For this study, published last month in the Journal of Geophysical Research—Earth Surface, MacGregor's team, which included researcher Helene Seroussi of NASA's Jet Propulsion Laboratory, Pasadena, California, combined four different approaches to investigate the basal thermal state. First, they examined results from eight recent computer models of the ice sheet, which predict bottom temperatures. Second, they studied the layers that compose the ice sheet itself, which are detected by radars onboard NASA's Operation IceBridge aircraft and suggest where the bottom of the ice is melting rapidly. Third, they looked at where the ice surface speed measured by satellites exceeds its "speed limit," the maximum velocity at which the ice could flow and still be frozen to the rock beneath it. Fourth, they studied imagery from the Moderate Resolution Imaging Spectroradiometers on the NASA Terra and Aqua satellites, looking for rugged surface terrain that is usually indicative of ice sliding over a thawed bed.

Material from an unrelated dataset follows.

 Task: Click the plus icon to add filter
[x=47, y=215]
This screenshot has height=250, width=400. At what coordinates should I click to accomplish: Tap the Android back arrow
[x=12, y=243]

Seroussi contributed to one of the 3-D ice sheet models used in the thermal estimate of basal conditions, using a JPL-developed Ice Sheet System Model.
"Each of these methods has strengths and weaknesses. Considering just one isn't enough. By combining them, we produced the first large-scale assessment of Greenland's basal thermal state," MacGregor said.
For each method, MacGregor's team looked for areas where the technique confidently inferred that the bed of Greenland's ice sheet was thawed or frozen. They then looked at the places where these methods agreed and classified these areas as likely thawed or likely frozen. The zones where there was insufficient data or the methods disagreed, they classified as uncertain.
From this synthesis, MacGregor and his colleagues determined that the bed is likely thawed under Greenland's southwestern and northeastern ice drainages, while it's frozen in the interior and west of the ice sheet's central ice divide. For a third of the Greenland ice sheet, there's not enough data available to determine its basal thermal state.
MacGregor said the team's map is just one step in fully assessing the thermal state of the bottom of Greenland's ice sheet.
"I call this the piñata, because it's a first assessment that is bound to get beat up by other groups as techniques improve or new data are introduced. But that still makes our effort essential, because prior to our study, we had little to pick on," MacGregor said.